-- PROVIDED RECORDS follows --

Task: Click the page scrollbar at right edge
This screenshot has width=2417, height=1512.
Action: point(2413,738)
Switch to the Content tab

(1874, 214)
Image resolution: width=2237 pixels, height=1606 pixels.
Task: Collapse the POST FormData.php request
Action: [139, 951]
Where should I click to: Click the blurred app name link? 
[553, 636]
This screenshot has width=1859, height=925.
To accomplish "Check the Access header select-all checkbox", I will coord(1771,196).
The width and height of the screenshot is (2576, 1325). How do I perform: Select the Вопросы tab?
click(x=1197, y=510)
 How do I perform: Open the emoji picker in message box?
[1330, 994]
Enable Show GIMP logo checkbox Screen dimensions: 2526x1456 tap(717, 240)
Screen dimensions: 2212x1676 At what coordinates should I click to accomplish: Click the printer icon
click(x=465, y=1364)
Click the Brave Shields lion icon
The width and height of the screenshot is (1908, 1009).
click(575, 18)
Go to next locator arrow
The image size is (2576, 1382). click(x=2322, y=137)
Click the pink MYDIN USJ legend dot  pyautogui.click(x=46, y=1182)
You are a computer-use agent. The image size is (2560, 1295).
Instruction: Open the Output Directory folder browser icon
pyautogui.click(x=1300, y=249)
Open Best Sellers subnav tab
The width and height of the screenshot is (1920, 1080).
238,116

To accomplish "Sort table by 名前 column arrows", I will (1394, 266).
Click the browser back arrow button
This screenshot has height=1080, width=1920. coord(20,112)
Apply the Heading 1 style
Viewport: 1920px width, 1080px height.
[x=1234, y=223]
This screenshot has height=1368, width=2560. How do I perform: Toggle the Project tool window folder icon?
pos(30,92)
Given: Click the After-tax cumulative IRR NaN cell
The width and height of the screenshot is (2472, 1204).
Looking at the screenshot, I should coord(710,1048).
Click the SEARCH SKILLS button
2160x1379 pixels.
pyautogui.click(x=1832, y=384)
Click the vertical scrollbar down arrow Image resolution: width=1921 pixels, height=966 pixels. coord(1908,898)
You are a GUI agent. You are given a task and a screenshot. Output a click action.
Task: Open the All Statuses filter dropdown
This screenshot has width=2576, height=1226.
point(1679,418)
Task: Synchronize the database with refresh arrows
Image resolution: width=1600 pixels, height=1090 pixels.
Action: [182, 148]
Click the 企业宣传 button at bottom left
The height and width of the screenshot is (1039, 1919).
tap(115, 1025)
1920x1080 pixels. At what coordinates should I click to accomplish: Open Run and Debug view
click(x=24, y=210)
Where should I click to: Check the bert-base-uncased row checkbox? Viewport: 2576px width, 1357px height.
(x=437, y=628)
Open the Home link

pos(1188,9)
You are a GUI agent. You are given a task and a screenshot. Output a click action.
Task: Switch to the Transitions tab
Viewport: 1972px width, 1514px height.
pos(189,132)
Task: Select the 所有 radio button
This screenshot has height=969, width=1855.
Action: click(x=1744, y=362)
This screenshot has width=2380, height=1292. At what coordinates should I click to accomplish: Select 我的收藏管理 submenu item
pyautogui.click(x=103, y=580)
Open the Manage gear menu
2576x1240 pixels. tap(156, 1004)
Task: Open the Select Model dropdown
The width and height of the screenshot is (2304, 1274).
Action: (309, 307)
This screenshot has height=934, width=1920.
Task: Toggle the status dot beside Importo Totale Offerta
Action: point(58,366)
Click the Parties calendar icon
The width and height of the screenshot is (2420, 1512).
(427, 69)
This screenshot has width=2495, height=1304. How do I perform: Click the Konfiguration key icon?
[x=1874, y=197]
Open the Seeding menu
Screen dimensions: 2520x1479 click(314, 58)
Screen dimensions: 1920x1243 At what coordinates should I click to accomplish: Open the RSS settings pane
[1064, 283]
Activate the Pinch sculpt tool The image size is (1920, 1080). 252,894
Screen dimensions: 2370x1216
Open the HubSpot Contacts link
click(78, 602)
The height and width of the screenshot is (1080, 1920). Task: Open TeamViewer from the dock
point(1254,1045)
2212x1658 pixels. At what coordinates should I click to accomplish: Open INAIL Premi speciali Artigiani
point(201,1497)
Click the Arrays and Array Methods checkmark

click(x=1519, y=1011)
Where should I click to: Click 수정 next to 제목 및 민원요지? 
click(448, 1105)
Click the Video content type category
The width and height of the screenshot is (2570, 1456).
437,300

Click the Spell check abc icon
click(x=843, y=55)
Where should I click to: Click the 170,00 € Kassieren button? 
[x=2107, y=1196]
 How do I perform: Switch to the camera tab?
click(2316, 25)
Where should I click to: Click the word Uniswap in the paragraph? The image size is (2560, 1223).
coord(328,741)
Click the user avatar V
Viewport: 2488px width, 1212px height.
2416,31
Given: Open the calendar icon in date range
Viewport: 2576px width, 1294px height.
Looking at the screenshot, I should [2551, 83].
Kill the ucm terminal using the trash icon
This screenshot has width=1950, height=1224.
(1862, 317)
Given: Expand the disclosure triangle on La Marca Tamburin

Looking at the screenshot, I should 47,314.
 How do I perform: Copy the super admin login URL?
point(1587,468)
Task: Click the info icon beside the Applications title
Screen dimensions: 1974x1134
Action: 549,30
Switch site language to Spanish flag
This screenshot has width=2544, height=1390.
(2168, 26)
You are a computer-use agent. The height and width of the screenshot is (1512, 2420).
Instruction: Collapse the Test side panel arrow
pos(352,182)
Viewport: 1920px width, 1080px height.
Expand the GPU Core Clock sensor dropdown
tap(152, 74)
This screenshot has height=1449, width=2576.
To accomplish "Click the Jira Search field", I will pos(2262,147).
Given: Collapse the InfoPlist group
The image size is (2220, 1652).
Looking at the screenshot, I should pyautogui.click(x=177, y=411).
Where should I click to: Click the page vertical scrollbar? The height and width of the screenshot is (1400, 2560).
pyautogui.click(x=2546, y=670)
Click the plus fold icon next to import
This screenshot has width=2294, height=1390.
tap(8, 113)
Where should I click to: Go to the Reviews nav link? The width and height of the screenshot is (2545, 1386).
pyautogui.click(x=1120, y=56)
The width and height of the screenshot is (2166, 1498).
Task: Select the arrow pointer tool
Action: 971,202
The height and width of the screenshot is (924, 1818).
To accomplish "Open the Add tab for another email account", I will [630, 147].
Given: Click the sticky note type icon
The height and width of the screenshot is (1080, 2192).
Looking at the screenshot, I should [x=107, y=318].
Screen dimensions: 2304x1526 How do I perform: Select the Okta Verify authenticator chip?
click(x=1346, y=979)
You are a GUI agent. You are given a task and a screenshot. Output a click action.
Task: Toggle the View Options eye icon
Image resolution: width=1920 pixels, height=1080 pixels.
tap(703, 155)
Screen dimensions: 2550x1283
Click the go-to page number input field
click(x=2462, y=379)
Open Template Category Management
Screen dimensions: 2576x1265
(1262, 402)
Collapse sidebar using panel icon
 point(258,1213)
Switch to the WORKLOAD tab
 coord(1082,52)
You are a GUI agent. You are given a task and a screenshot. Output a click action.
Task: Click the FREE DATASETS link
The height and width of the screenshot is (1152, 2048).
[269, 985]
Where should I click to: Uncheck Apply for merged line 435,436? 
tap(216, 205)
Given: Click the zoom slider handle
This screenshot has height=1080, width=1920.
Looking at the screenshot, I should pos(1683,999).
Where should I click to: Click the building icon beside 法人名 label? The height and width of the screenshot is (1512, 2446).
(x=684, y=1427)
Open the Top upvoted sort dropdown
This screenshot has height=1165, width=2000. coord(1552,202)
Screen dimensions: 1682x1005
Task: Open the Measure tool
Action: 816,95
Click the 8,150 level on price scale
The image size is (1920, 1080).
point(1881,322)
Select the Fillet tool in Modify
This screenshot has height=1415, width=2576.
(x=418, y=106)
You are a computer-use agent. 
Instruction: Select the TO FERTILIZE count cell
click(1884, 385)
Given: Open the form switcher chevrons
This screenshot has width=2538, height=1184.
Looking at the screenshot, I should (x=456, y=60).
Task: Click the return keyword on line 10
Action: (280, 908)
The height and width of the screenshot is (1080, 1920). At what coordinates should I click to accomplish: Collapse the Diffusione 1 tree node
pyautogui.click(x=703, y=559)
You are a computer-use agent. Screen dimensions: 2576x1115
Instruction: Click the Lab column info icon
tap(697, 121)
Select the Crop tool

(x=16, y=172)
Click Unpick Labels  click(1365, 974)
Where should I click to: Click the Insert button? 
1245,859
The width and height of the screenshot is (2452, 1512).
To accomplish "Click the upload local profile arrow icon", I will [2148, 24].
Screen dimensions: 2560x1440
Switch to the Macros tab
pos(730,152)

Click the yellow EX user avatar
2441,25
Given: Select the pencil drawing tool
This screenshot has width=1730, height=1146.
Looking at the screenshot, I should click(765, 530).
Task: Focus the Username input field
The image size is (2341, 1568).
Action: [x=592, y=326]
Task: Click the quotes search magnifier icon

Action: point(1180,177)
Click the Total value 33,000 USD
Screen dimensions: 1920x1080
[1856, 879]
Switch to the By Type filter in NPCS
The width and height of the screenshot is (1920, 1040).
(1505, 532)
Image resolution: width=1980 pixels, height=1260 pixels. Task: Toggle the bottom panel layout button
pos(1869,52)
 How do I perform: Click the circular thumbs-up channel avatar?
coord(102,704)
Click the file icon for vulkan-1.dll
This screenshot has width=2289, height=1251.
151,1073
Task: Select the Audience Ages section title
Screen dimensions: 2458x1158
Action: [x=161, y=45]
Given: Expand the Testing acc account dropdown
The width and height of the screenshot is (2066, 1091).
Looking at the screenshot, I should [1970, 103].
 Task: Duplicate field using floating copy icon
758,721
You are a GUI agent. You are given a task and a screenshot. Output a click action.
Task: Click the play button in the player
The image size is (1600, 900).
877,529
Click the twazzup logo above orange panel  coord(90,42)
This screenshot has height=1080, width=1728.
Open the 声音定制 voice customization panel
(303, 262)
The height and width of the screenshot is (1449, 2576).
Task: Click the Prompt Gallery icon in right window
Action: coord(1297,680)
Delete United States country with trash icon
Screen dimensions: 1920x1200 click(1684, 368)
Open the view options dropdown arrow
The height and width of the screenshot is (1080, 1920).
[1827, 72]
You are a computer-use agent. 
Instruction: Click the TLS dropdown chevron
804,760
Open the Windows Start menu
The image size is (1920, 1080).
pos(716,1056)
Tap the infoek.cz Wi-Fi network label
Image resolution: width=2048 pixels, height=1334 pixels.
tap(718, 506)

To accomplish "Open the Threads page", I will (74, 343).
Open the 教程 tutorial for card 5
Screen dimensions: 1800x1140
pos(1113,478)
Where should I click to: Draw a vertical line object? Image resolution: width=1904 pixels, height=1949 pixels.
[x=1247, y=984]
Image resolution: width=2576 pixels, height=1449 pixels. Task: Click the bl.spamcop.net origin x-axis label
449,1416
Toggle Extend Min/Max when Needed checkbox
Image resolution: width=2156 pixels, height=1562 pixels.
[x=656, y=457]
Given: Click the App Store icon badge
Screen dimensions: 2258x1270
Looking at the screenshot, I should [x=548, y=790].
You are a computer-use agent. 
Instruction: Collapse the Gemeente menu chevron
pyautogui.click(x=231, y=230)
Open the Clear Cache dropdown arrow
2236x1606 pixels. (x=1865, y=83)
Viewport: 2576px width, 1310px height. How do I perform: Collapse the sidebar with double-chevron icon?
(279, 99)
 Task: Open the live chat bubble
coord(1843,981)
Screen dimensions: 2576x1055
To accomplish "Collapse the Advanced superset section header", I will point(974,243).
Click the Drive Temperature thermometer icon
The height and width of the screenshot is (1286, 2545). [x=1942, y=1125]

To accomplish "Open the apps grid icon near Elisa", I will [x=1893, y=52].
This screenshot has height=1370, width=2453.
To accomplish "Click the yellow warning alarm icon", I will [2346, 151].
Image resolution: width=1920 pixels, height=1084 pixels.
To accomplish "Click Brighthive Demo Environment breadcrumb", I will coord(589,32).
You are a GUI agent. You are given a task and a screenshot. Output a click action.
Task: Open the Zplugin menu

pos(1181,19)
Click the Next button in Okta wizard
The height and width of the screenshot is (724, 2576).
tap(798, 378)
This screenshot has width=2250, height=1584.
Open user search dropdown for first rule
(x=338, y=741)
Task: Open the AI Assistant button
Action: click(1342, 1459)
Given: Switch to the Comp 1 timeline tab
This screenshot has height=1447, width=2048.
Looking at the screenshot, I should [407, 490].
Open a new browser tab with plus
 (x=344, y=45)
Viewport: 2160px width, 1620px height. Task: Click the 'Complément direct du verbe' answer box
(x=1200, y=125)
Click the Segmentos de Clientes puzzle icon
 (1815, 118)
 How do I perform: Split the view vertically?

-- PROVIDED RECORDS concluded --

— TASK —
Please return the lines above that run from the line containing "Task: Focus the Username input field" to the line containing "Open the Windows Start menu", inclusive, exactly and with no other lines.

— ANSWER TO THIS TASK —
Task: Focus the Username input field
The image size is (2341, 1568).
Action: [x=592, y=326]
Task: Click the quotes search magnifier icon

Action: point(1180,177)
Click the Total value 33,000 USD
Screen dimensions: 1920x1080
[1856, 879]
Switch to the By Type filter in NPCS
The width and height of the screenshot is (1920, 1040).
(1505, 532)
Image resolution: width=1980 pixels, height=1260 pixels. Task: Toggle the bottom panel layout button
pos(1869,52)
 How do I perform: Click the circular thumbs-up channel avatar?
coord(102,704)
Click the file icon for vulkan-1.dll
This screenshot has width=2289, height=1251.
151,1073
Task: Select the Audience Ages section title
Screen dimensions: 2458x1158
Action: [x=161, y=45]
Given: Expand the Testing acc account dropdown
The width and height of the screenshot is (2066, 1091).
Looking at the screenshot, I should [1970, 103].
 Task: Duplicate field using floating copy icon
758,721
You are a GUI agent. You are given a task and a screenshot. Output a click action.
Task: Click the play button in the player
The image size is (1600, 900).
877,529
Click the twazzup logo above orange panel  coord(90,42)
This screenshot has height=1080, width=1728.
Open the 声音定制 voice customization panel
(303, 262)
The height and width of the screenshot is (1449, 2576).
Task: Click the Prompt Gallery icon in right window
Action: coord(1297,680)
Delete United States country with trash icon
Screen dimensions: 1920x1200 click(1684, 368)
Open the view options dropdown arrow
The height and width of the screenshot is (1080, 1920).
[1827, 72]
You are a computer-use agent. 
Instruction: Click the TLS dropdown chevron
804,760
Open the Windows Start menu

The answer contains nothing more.